Ma fille était bien la seule personne pour qui j’aurais donné
ma vie, bien qu’elle ne valait plus grand-chose à présent.
J’appuyai sur l’accélérateur. Je me souvins de l’inspectrice
qui m’avait fait passer mon permis. Elle disait que j’avais tendance
à rouler trop vite, qu’il fallait que je fasse attention.
Mais il fallait que je sois rentré assez tôt pour lui préparer
son dîner. Je lui ferais des crêpes au fromage, elle adore ça
et le congélateur en regorge. Ah ! Ma petite Zoé… C’est
ce que j’aime le plus chez toi : ta simplicité.
Une pluie verglaçante commençait à tomber. La route glissait.
Dans le fossé, un scooter était couché. Quelle idée
de sortir en scooter par un temps pareil !
Lorsque j’arrivai sur le pas de la porte, elle me sauta dans les bras
:
« -Papa ! »
Sous le choc, je fis tomber ma mallette.
« -Excuse-moi… Je crois bien que c’est fragile… Dis
papa, qu’est-ce qu’il y a dans ta mallette ? Hein papa ? Allez,
dis ! Elle insistait.
-C’est un gros appareil photo, mon petit.
-Oh… »Ses grands yeux bleus s’arrondirent avant qu’elle
ne fasse demi-tour et qu’elle aille se rasseoir sur le fauteuil de cuir,
devant la télévision.
Je déposai mes affaires sur la chaise de l’entrée.
« -Papa ? Tu me fais des crêpes, ce soir ?
-Et le mot magique ? lui demandai-je avec un sourire.

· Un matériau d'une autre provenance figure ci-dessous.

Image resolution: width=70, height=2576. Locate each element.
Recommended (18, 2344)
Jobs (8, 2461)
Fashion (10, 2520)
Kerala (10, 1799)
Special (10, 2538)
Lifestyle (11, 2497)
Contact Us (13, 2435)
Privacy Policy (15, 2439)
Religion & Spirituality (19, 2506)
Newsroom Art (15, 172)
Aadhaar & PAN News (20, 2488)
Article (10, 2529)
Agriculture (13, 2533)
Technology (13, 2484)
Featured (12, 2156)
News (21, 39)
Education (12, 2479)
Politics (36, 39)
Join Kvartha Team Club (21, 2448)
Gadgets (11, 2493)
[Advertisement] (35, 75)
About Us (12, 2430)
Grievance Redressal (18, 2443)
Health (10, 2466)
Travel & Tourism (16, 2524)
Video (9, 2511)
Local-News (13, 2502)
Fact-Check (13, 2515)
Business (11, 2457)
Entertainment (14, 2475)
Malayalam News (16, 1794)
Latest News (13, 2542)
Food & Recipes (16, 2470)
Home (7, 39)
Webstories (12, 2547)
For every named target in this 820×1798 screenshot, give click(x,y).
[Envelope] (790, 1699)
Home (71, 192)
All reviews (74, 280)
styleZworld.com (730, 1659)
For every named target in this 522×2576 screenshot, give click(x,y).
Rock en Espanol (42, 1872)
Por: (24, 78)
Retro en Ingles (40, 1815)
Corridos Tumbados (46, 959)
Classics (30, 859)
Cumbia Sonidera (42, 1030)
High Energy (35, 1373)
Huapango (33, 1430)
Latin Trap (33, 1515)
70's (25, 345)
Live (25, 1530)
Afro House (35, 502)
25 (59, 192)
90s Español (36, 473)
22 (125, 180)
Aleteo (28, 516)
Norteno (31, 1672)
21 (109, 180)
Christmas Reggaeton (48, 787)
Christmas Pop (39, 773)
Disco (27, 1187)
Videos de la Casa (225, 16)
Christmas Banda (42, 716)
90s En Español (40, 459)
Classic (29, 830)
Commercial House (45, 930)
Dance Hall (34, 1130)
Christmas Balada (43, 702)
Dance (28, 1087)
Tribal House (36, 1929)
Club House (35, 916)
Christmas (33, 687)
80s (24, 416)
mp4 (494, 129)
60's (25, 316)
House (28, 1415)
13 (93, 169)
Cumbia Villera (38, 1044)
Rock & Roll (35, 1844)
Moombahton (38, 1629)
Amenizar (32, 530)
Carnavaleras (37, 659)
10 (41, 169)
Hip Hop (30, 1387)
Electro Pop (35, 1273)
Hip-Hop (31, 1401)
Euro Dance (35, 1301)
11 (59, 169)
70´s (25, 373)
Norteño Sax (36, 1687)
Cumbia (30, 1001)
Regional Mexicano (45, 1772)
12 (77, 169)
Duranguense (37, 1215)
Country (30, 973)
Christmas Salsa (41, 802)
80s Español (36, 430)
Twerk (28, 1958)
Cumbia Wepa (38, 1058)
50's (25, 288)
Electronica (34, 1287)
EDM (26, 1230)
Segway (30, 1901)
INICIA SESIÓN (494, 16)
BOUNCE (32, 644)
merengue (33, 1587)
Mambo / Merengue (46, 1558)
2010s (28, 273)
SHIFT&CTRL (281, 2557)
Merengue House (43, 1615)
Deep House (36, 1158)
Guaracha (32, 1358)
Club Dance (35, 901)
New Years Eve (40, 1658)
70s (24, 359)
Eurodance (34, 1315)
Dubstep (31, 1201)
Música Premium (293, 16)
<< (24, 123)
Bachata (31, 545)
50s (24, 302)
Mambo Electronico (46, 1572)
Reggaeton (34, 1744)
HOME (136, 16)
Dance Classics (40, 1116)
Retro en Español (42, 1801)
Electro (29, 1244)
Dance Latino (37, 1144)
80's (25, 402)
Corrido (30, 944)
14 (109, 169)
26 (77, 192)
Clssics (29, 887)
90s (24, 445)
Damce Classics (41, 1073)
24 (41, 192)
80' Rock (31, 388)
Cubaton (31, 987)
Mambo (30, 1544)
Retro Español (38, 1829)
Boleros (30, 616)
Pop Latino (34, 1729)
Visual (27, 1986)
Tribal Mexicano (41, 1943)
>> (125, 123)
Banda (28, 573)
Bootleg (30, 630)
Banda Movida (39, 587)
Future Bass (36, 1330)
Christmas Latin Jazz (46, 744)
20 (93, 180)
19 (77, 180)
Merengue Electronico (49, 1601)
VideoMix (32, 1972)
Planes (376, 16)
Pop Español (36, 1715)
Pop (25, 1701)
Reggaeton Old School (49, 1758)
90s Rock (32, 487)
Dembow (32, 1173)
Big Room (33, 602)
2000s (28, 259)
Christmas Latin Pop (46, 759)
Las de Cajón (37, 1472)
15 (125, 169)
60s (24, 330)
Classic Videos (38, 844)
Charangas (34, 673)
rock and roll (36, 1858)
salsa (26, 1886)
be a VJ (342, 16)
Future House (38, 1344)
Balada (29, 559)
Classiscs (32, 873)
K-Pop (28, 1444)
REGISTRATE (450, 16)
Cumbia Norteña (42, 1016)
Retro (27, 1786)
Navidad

-Je t’aime… » me répondit-elle.
Je la regardai avec toute la douceur dont un homme tel que moi était
capable. Elle regardait le journal télévisé. Ne devant
comprendre que la moitié des mots prononcés par le présentateur,
elle buvait ses paroles. On montrait un homme échappant de justesse aux
forces de l’ordre lorsque je sortis de la pièce pour aller préparer
les fameuses crêpes.
Le crépitement de l’huile dans la poêle me rappelait ma belle
enfance, lorsque ma mère faisait cuire des galettes de pommes de terre.
Elle m’avait plongé dans la solitude la plus noire en m’envoyant
dans cette pension de redressement. A ma sortie, elle en avait bavé.
Je tiens cette rancune de mon père. Enfin, il paraît, je ne l’ai
vu qu’en photo. C’était un homme imposant, à l’air
hautain.
« Zoé, à table ! l’appelai-je lorsque les crêpes
furent bien dorées.
- J’arrive papa ! » Me répondit-elle de sa voix fluette,
si différente de la mienne.
Elle arriva en courant, ses petites couettes blondes au dessus de chacune de
ses oreilles se balançant au rythme de ses pas. Elle bondit sur sa chaise
pendant que je lui servais son plat préféré.
« Merci papa ! »
Pendant quelques instants, un silence royal s’installa entre nous. C’était
rare, mais devant de succulentes crêpes industrielles, le cerveau était
concentré sur le plaisir que lui transmettaient les papilles. Lorsqu’elle
eut fini la première, elle releva enfin sa petite tête ronde :
« -Papa, tu sais, les informations disent, qu’en se moment, il y
a un méchant monsieur qui est dans la ville. Ce monsieur, il tue des
gens. Les informations disent que le monsieur il est grand, qu’il porte
un chapeau rouge, un manteau qui traîne presque par terre et une écharpe
pour ne pas qu’on le reconnaisse.
- Oui, j’ai entendu, ils en parlaient aussi à la radio. Mais tu
sais, la Police va bientôt l’attraper, la rassurai-je. Il ira en
prison avec les autres méchants.
- Ah, heureusement, parce que moi, je n’aime pas les méchants.
»
Je lui souris : elle me le rendit avant de prendre la crêpe restant dans
son assiette. Mignonne, simple et naïve, telle une pâquerette dans
un pré verdoyant. Une image dont je rêvais si souvent…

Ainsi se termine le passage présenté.